Immunologic signatures collection (also called ImmuneSigDB) is composed of gene sets that represent cell types, states, and perturbations within the immune system. The signatures were generated by manual curation of published studies in human and mouse immunology.

We first captured relevant microarray datasets published in the immunology literature that have raw data deposited to Gene Expression Omnibus (GEO). For each published study, the relevant comparisons were identified (e.g. WT vs. KO; pre- vs. post-treatment etc.) and brief, biologically meaningful descriptions were created. All data was processed and normalized the same way to identify the gene sets, which correspond to the top or bottom genes (FDR < 0.02 or maximum of 200 genes) ranked by mutual information for each assigned comparison.

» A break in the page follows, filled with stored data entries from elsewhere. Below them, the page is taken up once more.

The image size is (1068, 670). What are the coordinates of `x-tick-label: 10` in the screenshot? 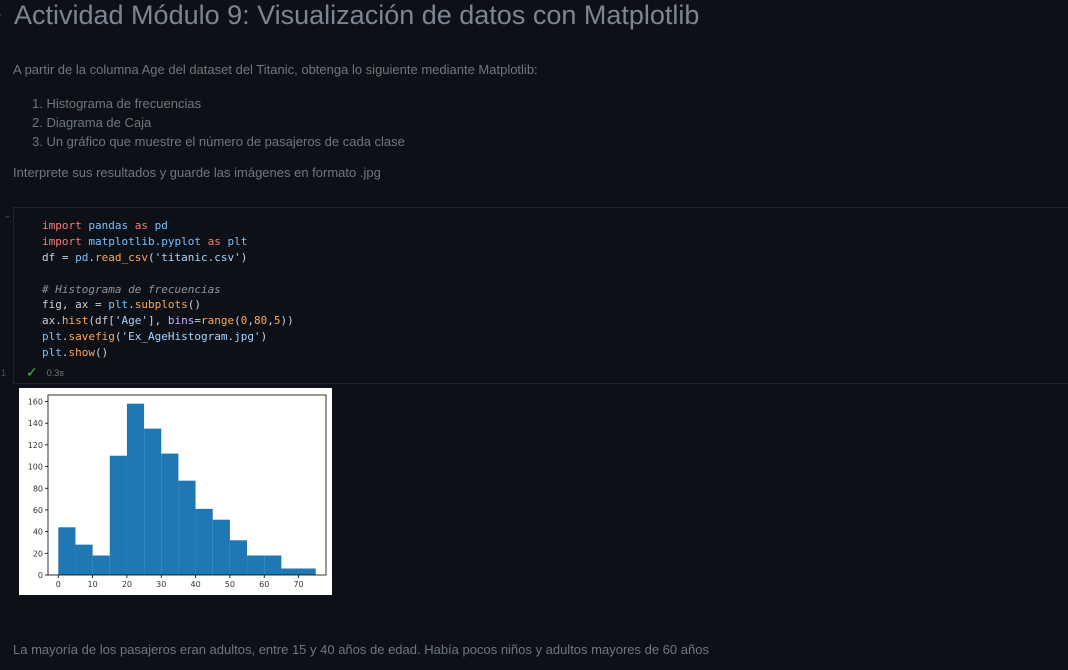 It's located at (93, 584).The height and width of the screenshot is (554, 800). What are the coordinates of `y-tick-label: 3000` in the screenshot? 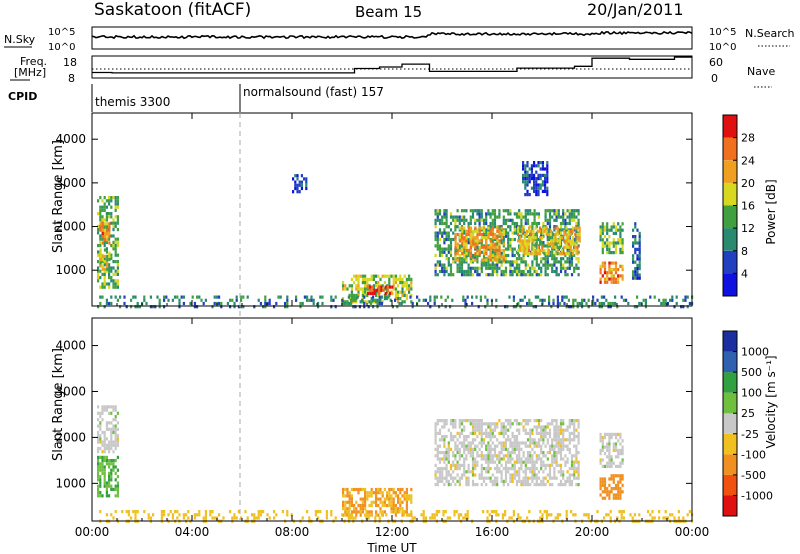 It's located at (70, 183).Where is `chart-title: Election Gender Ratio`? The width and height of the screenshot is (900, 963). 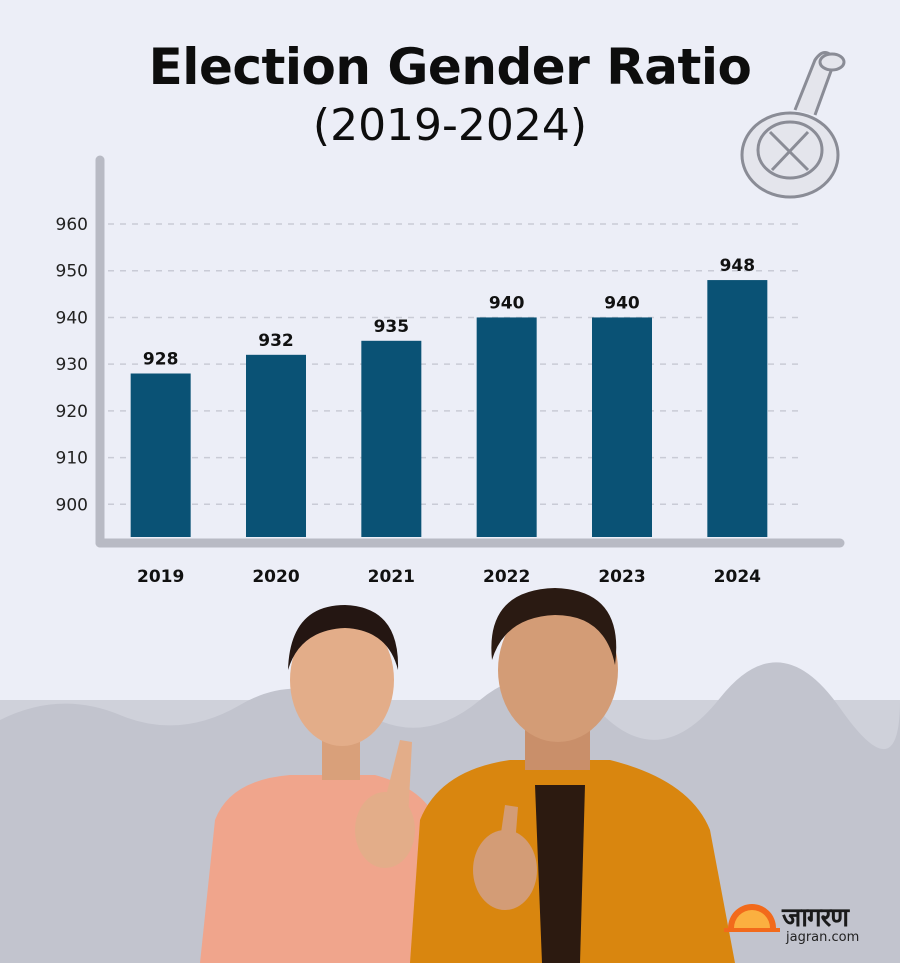
chart-title: Election Gender Ratio is located at coordinates (450, 67).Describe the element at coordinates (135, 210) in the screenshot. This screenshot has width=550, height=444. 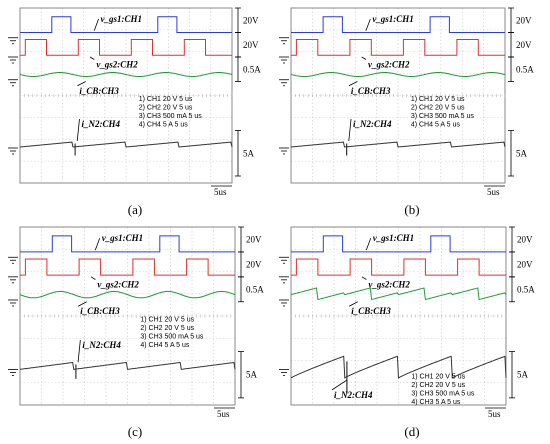
I see `panel-caption: (a)` at that location.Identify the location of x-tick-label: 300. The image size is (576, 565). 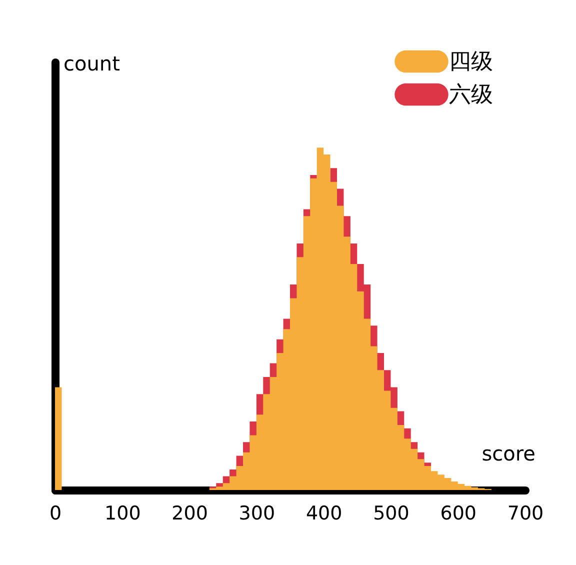
(257, 513).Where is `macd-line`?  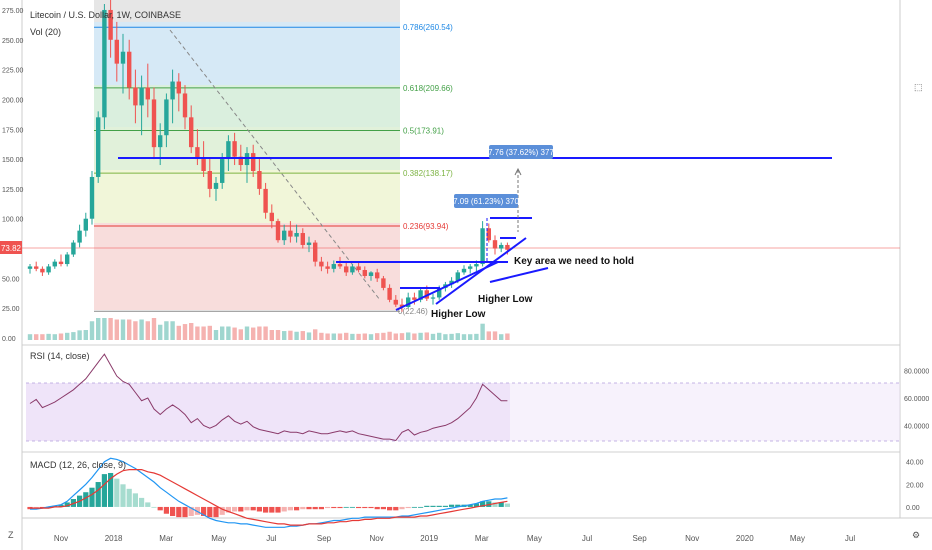 macd-line is located at coordinates (269, 492).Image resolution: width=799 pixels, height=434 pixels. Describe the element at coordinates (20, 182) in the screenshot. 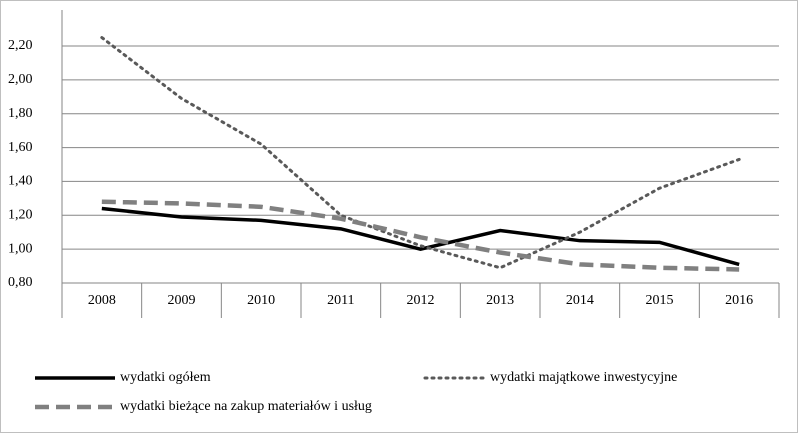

The immunologic signatures collection was generated as part of our collaboration with the Haining Lab at Dana-Farber Cancer Institute and the Human Immunology Project Consortium (HIPC). To cite your use of the collection, and for further information, please refer to Godec J, Tan Y, Liberzon A, Tamayo P, Bhattacharya S, Butte A, Mesirov JP, Haining WN, Compendium of Immune Signatures Identifies Conserved and Species-Specific Biology in Response to Inflammation, 2016, Immunity 44(1), 194-206.